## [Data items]
--- START ---

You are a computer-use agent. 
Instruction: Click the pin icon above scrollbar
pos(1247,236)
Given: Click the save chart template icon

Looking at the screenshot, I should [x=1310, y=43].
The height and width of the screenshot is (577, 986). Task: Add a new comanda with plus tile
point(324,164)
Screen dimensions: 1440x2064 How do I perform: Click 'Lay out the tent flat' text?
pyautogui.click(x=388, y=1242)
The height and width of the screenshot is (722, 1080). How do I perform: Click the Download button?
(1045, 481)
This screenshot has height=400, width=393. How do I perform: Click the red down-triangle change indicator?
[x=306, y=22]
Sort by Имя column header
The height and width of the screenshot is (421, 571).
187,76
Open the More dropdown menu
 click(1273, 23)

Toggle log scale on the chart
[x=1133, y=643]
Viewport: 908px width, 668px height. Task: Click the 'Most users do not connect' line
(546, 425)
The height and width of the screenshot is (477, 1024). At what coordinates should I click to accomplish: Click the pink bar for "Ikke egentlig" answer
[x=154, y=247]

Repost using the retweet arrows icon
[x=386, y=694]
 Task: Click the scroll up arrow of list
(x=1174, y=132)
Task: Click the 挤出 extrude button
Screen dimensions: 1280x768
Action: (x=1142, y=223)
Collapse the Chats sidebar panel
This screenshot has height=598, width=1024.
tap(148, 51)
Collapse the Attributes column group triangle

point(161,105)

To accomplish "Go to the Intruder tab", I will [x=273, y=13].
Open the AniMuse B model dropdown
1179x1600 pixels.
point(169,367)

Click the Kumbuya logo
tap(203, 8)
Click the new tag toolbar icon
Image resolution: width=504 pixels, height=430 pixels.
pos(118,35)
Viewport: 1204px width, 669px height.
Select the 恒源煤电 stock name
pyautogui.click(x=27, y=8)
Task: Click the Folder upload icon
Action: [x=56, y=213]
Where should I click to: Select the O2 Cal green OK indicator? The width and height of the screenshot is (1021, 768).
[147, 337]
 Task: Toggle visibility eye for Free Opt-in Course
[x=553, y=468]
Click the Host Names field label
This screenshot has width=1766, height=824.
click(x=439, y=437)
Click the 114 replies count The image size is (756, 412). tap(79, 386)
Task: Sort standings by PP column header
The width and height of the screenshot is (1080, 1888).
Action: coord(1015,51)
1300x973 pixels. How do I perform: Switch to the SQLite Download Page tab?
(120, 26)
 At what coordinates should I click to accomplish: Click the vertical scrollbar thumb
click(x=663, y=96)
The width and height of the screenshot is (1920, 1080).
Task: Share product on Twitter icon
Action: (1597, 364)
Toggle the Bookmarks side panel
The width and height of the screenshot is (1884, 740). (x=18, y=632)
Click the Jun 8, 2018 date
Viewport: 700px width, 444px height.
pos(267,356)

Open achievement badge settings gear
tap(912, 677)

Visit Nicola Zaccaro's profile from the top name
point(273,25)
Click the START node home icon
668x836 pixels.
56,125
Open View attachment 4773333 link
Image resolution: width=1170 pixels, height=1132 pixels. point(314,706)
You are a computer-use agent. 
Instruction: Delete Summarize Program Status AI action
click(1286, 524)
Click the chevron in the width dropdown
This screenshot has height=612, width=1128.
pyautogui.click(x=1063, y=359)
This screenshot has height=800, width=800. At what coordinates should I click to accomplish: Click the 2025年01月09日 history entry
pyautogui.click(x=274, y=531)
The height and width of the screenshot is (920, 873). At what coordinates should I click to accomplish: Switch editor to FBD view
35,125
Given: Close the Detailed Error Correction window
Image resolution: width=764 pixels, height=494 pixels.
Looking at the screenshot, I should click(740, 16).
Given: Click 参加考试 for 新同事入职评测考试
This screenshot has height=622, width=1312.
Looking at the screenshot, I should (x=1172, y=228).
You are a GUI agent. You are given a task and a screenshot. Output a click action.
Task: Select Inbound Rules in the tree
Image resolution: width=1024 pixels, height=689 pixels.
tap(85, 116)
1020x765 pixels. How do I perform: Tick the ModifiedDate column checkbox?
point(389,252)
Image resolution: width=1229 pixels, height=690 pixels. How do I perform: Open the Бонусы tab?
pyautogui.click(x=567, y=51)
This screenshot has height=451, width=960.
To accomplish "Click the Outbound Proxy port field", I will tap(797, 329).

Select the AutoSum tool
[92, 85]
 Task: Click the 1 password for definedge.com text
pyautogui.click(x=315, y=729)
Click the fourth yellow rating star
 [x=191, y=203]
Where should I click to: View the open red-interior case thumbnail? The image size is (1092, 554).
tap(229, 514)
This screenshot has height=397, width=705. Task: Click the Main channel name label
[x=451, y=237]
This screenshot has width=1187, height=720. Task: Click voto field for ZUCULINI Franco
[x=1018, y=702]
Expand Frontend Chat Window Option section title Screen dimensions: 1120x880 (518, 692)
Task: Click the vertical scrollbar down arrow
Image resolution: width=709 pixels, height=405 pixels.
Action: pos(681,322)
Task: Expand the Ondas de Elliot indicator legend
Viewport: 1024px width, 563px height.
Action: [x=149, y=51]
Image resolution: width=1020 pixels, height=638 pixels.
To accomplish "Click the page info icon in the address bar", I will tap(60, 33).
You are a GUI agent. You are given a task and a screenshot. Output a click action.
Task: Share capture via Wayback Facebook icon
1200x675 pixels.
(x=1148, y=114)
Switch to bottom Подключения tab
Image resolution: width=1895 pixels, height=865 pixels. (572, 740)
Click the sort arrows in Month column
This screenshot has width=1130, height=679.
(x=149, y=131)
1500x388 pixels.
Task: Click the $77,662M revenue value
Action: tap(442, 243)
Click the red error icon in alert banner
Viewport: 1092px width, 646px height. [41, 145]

--- END ---

## [What is expected]
The records must each be output verbatim, with nothing left out.

## [Answer below]
You are a computer-use agent. 
Instruction: Click the pin icon above scrollbar
pos(1247,236)
Given: Click the save chart template icon

Looking at the screenshot, I should [x=1310, y=43].
The height and width of the screenshot is (577, 986). Task: Add a new comanda with plus tile
point(324,164)
Screen dimensions: 1440x2064 How do I perform: Click 'Lay out the tent flat' text?
pyautogui.click(x=388, y=1242)
The height and width of the screenshot is (722, 1080). How do I perform: Click the Download button?
(1045, 481)
This screenshot has height=400, width=393. How do I perform: Click the red down-triangle change indicator?
[x=306, y=22]
Sort by Имя column header
The height and width of the screenshot is (421, 571).
187,76
Open the More dropdown menu
 click(1273, 23)

Toggle log scale on the chart
[x=1133, y=643]
Viewport: 908px width, 668px height. Task: Click the 'Most users do not connect' line
(546, 425)
The height and width of the screenshot is (477, 1024). At what coordinates should I click to accomplish: Click the pink bar for "Ikke egentlig" answer
[x=154, y=247]

Repost using the retweet arrows icon
[x=386, y=694]
 Task: Click the scroll up arrow of list
(x=1174, y=132)
Task: Click the 挤出 extrude button
Screen dimensions: 1280x768
Action: (x=1142, y=223)
Collapse the Chats sidebar panel
This screenshot has height=598, width=1024.
tap(148, 51)
Collapse the Attributes column group triangle

point(161,105)

To accomplish "Go to the Intruder tab", I will [x=273, y=13].
Open the AniMuse B model dropdown
1179x1600 pixels.
point(169,367)

Click the Kumbuya logo
tap(203, 8)
Click the new tag toolbar icon
Image resolution: width=504 pixels, height=430 pixels.
pos(118,35)
Viewport: 1204px width, 669px height.
Select the 恒源煤电 stock name
pyautogui.click(x=27, y=8)
Task: Click the Folder upload icon
Action: [x=56, y=213]
Where should I click to: Select the O2 Cal green OK indicator? The width and height of the screenshot is (1021, 768).
[147, 337]
 Task: Toggle visibility eye for Free Opt-in Course
[x=553, y=468]
Click the Host Names field label
This screenshot has width=1766, height=824.
click(x=439, y=437)
Click the 114 replies count The image size is (756, 412). tap(79, 386)
Task: Sort standings by PP column header
The width and height of the screenshot is (1080, 1888).
Action: coord(1015,51)
1300x973 pixels. How do I perform: Switch to the SQLite Download Page tab?
(120, 26)
 At what coordinates should I click to accomplish: Click the vertical scrollbar thumb
click(x=663, y=96)
The width and height of the screenshot is (1920, 1080).
Task: Share product on Twitter icon
Action: (1597, 364)
Toggle the Bookmarks side panel
The width and height of the screenshot is (1884, 740). (x=18, y=632)
Click the Jun 8, 2018 date
Viewport: 700px width, 444px height.
pos(267,356)

Open achievement badge settings gear
tap(912, 677)

Visit Nicola Zaccaro's profile from the top name
point(273,25)
Click the START node home icon
668x836 pixels.
56,125
Open View attachment 4773333 link
Image resolution: width=1170 pixels, height=1132 pixels. point(314,706)
You are a computer-use agent. 
Instruction: Delete Summarize Program Status AI action
click(1286, 524)
Click the chevron in the width dropdown
This screenshot has height=612, width=1128.
pyautogui.click(x=1063, y=359)
This screenshot has height=800, width=800. At what coordinates should I click to accomplish: Click the 2025年01月09日 history entry
pyautogui.click(x=274, y=531)
The height and width of the screenshot is (920, 873). At what coordinates should I click to accomplish: Switch editor to FBD view
35,125
Given: Close the Detailed Error Correction window
Image resolution: width=764 pixels, height=494 pixels.
Looking at the screenshot, I should click(740, 16).
Given: Click 参加考试 for 新同事入职评测考试
This screenshot has height=622, width=1312.
Looking at the screenshot, I should (x=1172, y=228).
You are a GUI agent. You are given a task and a screenshot. Output a click action.
Task: Select Inbound Rules in the tree
Image resolution: width=1024 pixels, height=689 pixels.
tap(85, 116)
1020x765 pixels. How do I perform: Tick the ModifiedDate column checkbox?
point(389,252)
Image resolution: width=1229 pixels, height=690 pixels. How do I perform: Open the Бонусы tab?
pyautogui.click(x=567, y=51)
This screenshot has height=451, width=960.
To accomplish "Click the Outbound Proxy port field", I will tap(797, 329).

Select the AutoSum tool
[92, 85]
 Task: Click the 1 password for definedge.com text
pyautogui.click(x=315, y=729)
Click the fourth yellow rating star
 [x=191, y=203]
Where should I click to: View the open red-interior case thumbnail? The image size is (1092, 554).
tap(229, 514)
This screenshot has height=397, width=705. Task: Click the Main channel name label
[x=451, y=237]
This screenshot has width=1187, height=720. Task: Click voto field for ZUCULINI Franco
[x=1018, y=702]
Expand Frontend Chat Window Option section title Screen dimensions: 1120x880 (518, 692)
Task: Click the vertical scrollbar down arrow
Image resolution: width=709 pixels, height=405 pixels.
Action: pos(681,322)
Task: Expand the Ondas de Elliot indicator legend
Viewport: 1024px width, 563px height.
Action: [x=149, y=51]
Image resolution: width=1020 pixels, height=638 pixels.
To accomplish "Click the page info icon in the address bar", I will tap(60, 33).
You are a GUI agent. You are given a task and a screenshot. Output a click action.
Task: Share capture via Wayback Facebook icon
1200x675 pixels.
(x=1148, y=114)
Switch to bottom Подключения tab
Image resolution: width=1895 pixels, height=865 pixels. (572, 740)
Click the sort arrows in Month column
This screenshot has width=1130, height=679.
(x=149, y=131)
1500x388 pixels.
Task: Click the $77,662M revenue value
Action: tap(442, 243)
Click the red error icon in alert banner
Viewport: 1092px width, 646px height. [41, 145]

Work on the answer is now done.